_What the exercise asks_
Write out the stretch of the article about the campus meditation club from "What makes BreatheSC" through "benefits of mindfulness.", word for word.

_Document segment_
Club provides space for meditation, yoga
The space between Taper Hall and Bovard is often overlooked, passed by many students rushing to get to class. But every Wednesday on a patch of grass mats are laid out, a sign is put up and people put their belongings aside and take a seat. Griffin Damron, a sophomore majoring in sociology and NGOs and social change, sets up a timer for 40 minutes, the amount of time the group can allow themselves to forget everything and just be. After pressing the start button, Damron settles into a cross-legged position and closes his eyes, to which everyone follows. Meditation has begun.
“If you look around, you’ll see that everyone is thinking way too much,” Damron said. “At USC there’s a culture of high achievement and working hard, and you always have to be on top of everything. But no one even considers taking time out of their day to just think, and be, and exist, which is so important.”
Damron had been practicing meditation on and off for a few years, but after revisiting it last summer, he realized he wanted to share the awareness of his surroundings mediation gave him with his peers. Through working together with his friends Chris Robinson and Natalie Raphael, they founded BreatheSC, a meditation club on campus that holds sessions from Mondays through Wednesdays. Raphael stresses the effect of meditation on someone’s well-being.
“Now more than ever people constantly medicate themselves in order to escape reality, whether that be with alcohol or drugs,” Raphael, a sophomore majoring in public relations, said. “Meditation forces you to accept reality for what it is and act mindfully … since you are truly forced to be in tune with your internal self as well, which is also something super rare, but super crucial in order to living a fulfilled life.”
What makes BreatheSC unique from other yoga and mindfulness clubs on campus is the emphasis on its online presence through its Facebook page and group. The Facebook page promotes other organizations hosting weekly meditation sessions such as Mindful USC and Heartfulness, as well as the upcoming sessions for that week. The group, on the other hand, functions more like a community, sharing albums from meditation sessions as well as articles about the benefits of mindfulness.
Raphael states that there’s an incentive for students to meditate as well — in her own experience, meditation has improved her personal and academic life.
“I used to have to drink coffee before going into my night classes,” Raphael said. “If not I would have to force myself to keep my eyes open. But now i just meditate before my class … Meditation is the key to sustained energy.”
Even though the organization started in March, Breathe SC aspires to reach more than 100 people for meditation sessions in McCarthy Quad in the coming semester as well as hold some sort of an all-day yoga and meditation festival at USC. Members such as Vanessa Batyko find meditation to be more enhanced when done with a group of people.

[Source data]
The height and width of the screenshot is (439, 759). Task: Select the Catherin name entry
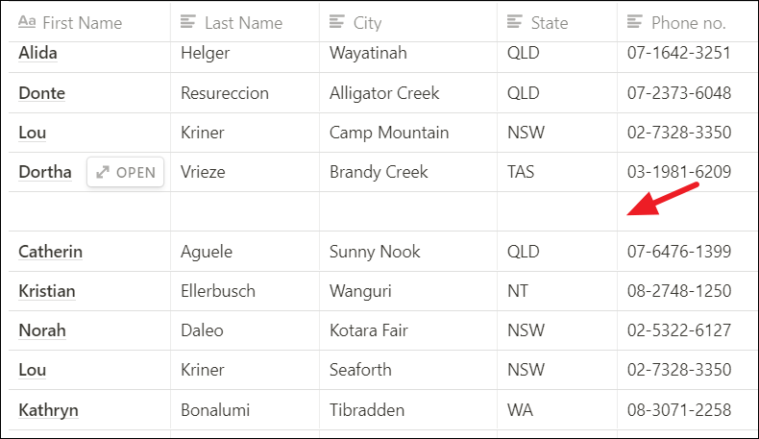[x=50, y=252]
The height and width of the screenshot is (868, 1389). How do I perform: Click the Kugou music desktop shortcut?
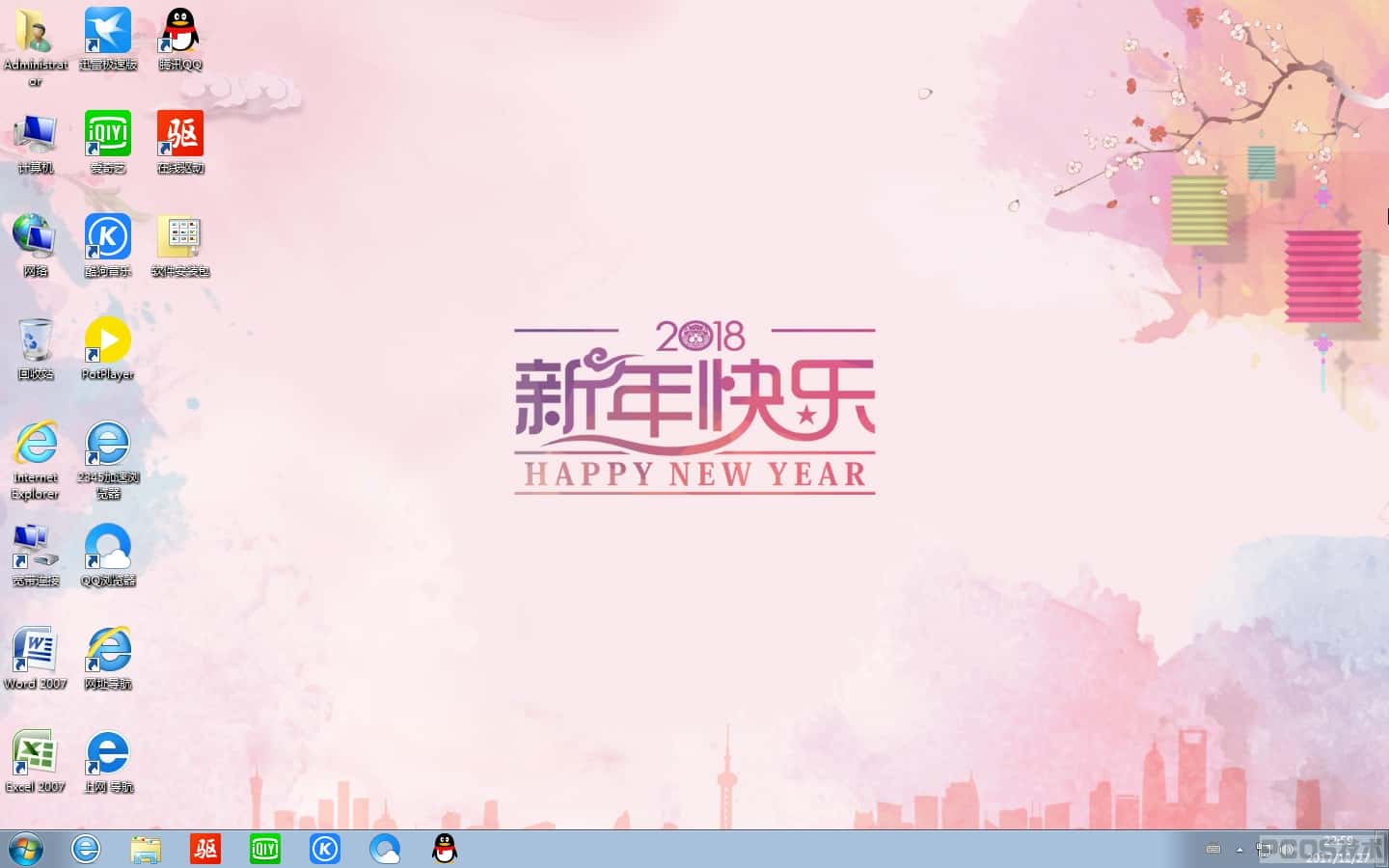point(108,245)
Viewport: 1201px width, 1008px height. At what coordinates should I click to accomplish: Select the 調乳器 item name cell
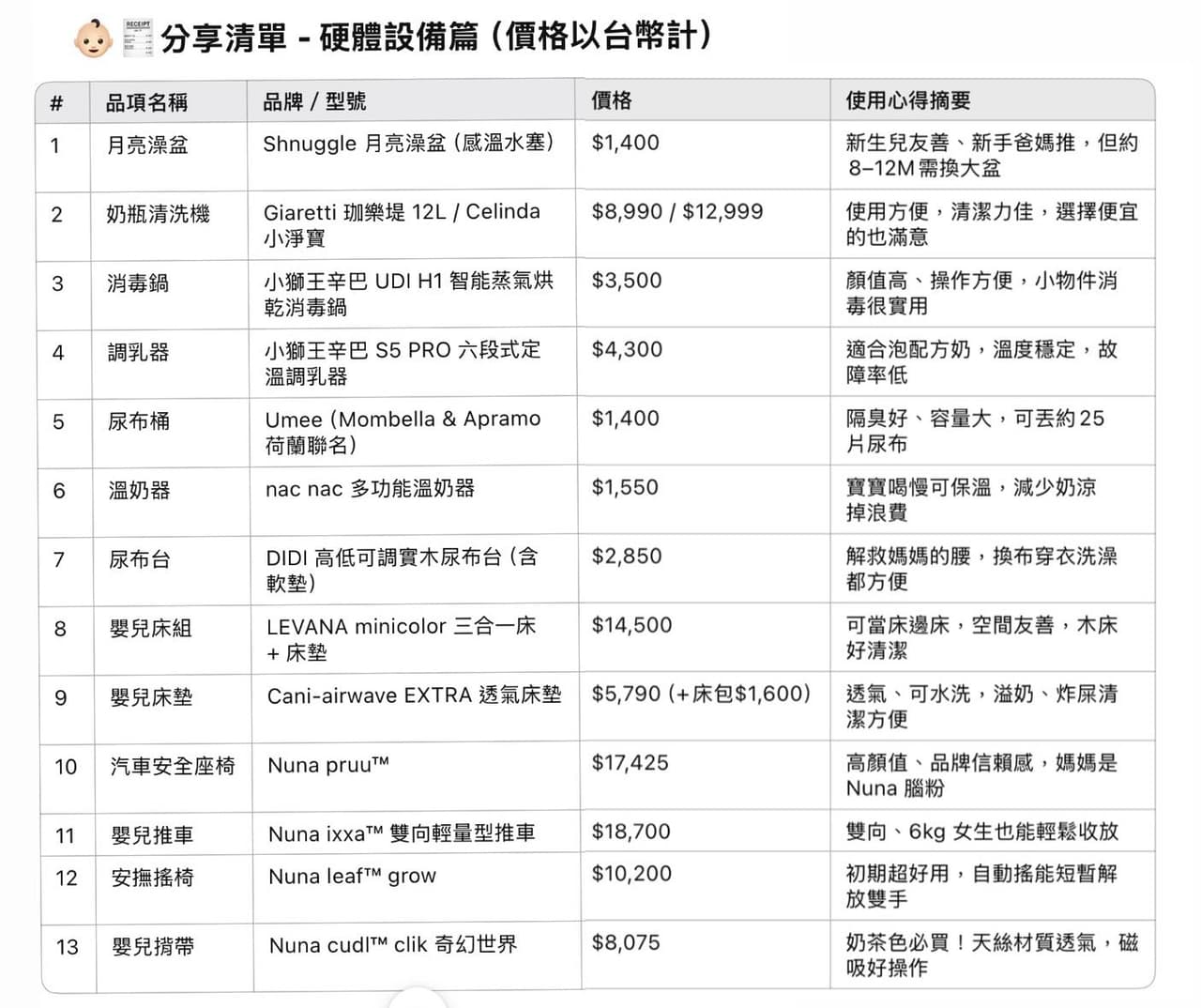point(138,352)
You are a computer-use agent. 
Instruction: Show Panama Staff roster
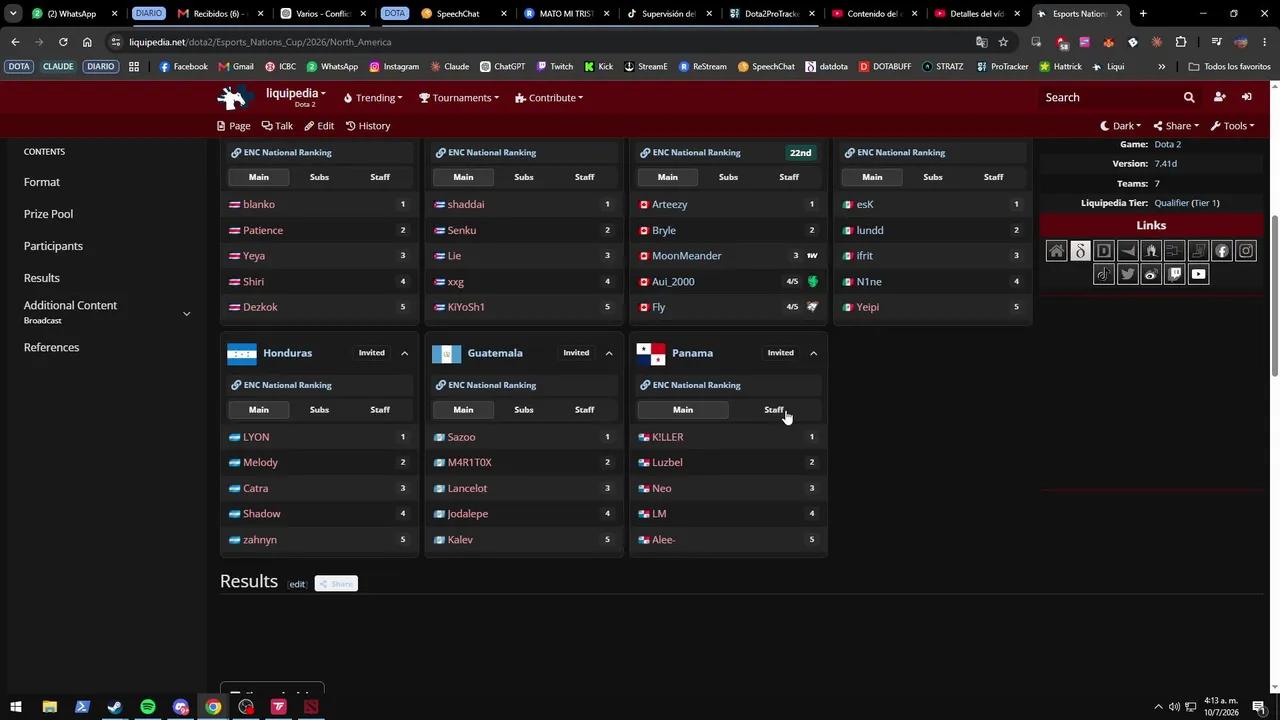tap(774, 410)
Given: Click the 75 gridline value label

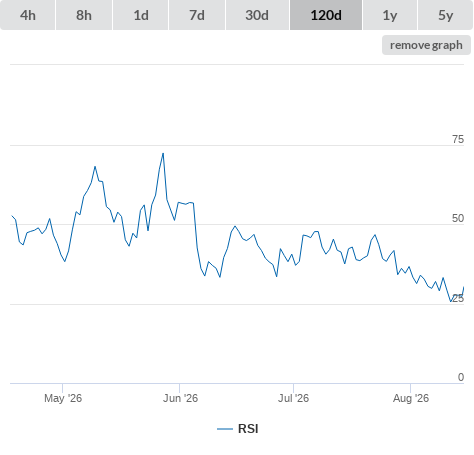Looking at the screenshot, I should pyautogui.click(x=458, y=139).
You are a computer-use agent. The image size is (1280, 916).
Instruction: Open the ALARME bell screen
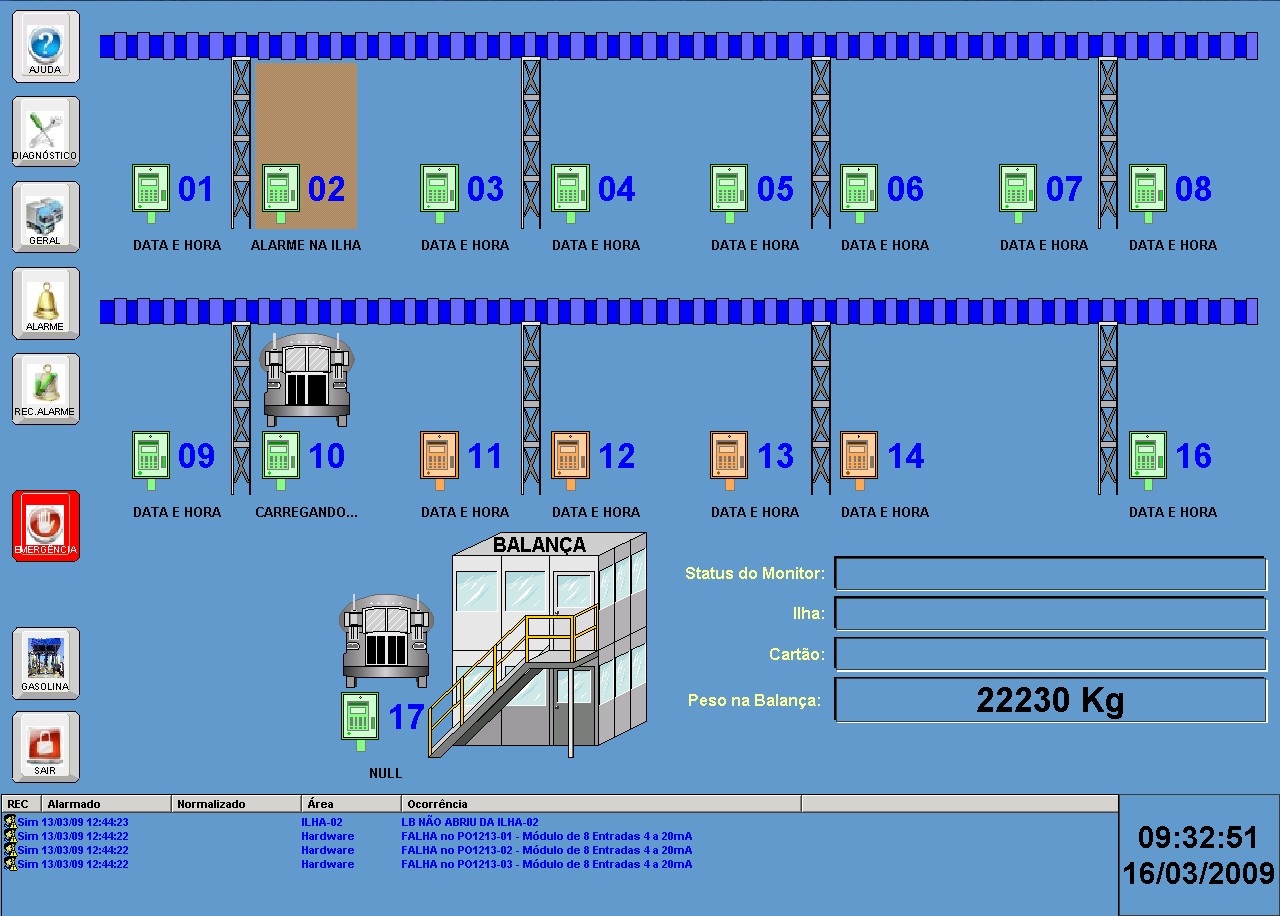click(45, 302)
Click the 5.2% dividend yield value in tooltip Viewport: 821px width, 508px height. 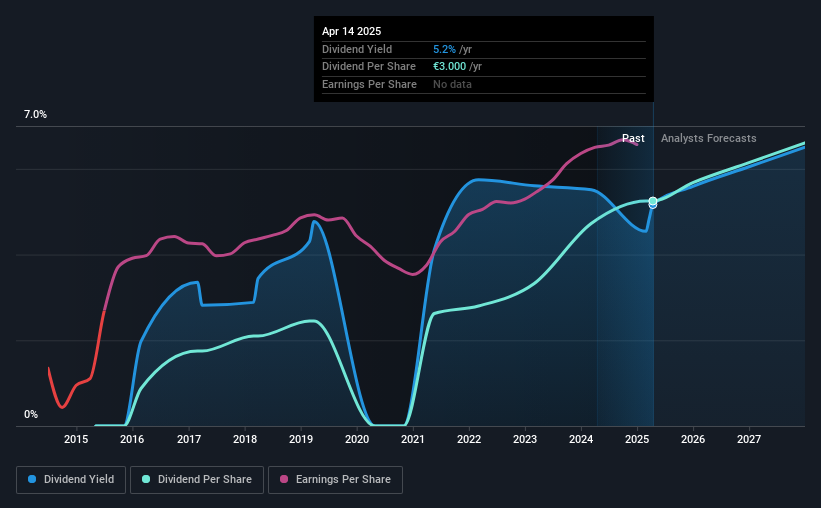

_Result of this task_
What makes BreatheSC unique from other yoga and mindfulness clubs on campus is the emphasis on its online presence through its Facebook page and group. The Facebook page promotes other organizations hosting weekly meditation sessions such as Mindful USC and Heartfulness, as well as the upcoming sessions for that week. The group, on the other hand, functions more like a community, sharing albums from meditation sessions as well as articles about the benefits of mindfulness.